Noi di Un Ponte Per, che nel nord est della Siria siamo presenti dal 2015, sosteniamo attivamente le Mala Jin sin dal 2021, quando le abbiamo incontrate per la prima volta. Nel corso degli anni abbiamo immaginato diversi progetti per poter supportare il loro lavoro, e rispondere alle richieste che le attiviste ci hanno avanzato. Tra queste, quella di fornire formazione continua alle operatrici sul contrasto alla violenza di genere, per rendere ancora più efficace il loro già prezioso lavoro presso le comunità. Ma anche quella di aiutare con un sostegno materiale, mettendo a disposizione delle Case delle Donne cose fondamentali come computer, materiali per le campagne di sensibilizzazione, mobili.

Insieme abbiamo collaborato alla realizzazione di eventi pubblici in occasioni importanti per sollevare l'attenzione sulla condizione femminile, come le mobilitazioni dell'8 marzo e i 16 giorni di attivismo contro la violenza di genere. E ancora, abbiamo cercato di capire le necessità della popolazione portando avanti insieme indagini e sessioni di sensibilizzazione.

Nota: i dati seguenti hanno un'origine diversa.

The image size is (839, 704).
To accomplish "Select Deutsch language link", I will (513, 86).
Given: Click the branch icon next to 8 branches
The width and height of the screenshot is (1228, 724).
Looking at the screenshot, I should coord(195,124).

Nonostante questi sforzi, il sostegno economico resta una sfida per le Case delle Donne, così come per tutte le realtà associative e politiche che operano nel nord est della Siria. Le attiviste hanno ancora bisogno di supporto materiale, per mandare avanti gli spazi creati per le sopravvissute, così come di continua formazione per rendere ancora più efficace il loro impatto. Ma hanno bisogno anche di conoscenza e visibilità: in un Occidente che conserva posture fortemente coloniali, conoscere e rispettare il lavoro e l'esperienza di movimenti femministi situati nello spazio geografico dell'Asia Occidentale e del Nord Africa è fondamentale.

In un contesto caratterizzato da militarizzazione, incertezza ed instabilità politica, la presenza di realtà femministe locali resta centrale. Oggi rendiamo omaggio al loro impegno e alla loro visione, per combattere la violenza di genere e costruire un futuro di libertà e autodeterminazione.